ParameterValueDescription
learning_rate3e-4Network learning rate
batch_size256Training batch size
gamma0.99Discount factor
tau0.005Soft update coefficient
ent_coefautoAutomatic entropy tuning
buffer_size1MReplay buffer size

SAC hyperparameters are consistent across all three species. The ent_coef="auto" setting lets SAC automatically tune its entropy coefficient during training.

3-Stage Curriculum

SAC training follows the same curriculum as PPO:

  1. Stage 1 — Balance: Stand upright without falling (forward_vel_weight=0, high alive_bonus)
  2. Stage 2 — Locomotion: Walk and run forward (increase forward_vel_weight, add gait rewards)
  3. Stage 3 — Behavior: Species-specific task (strike for Velociraptor, bite for T-Rex, food reach for Brachiosaurus)

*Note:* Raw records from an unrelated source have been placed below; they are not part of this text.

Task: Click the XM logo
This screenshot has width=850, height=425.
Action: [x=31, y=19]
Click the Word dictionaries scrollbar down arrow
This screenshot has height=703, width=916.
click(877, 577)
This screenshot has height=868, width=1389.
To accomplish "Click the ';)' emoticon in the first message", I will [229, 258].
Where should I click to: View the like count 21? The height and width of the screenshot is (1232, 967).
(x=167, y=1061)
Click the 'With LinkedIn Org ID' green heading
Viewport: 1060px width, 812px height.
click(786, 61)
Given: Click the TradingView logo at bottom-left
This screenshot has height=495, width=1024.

Stage transitions are automated by the CurriculumManager when the agent achieves the threshold reward for 3 consecutive evaluations.

Results

SpeciesStepsAvg RewardTime
Velociraptor3.6M3091.314:36:59

SAC significantly outperforms PPO for dinosaur locomotion tasks, achieving ~10x higher reward at the cost of longer training time. The replay buffer enables more efficient use of each experience sample.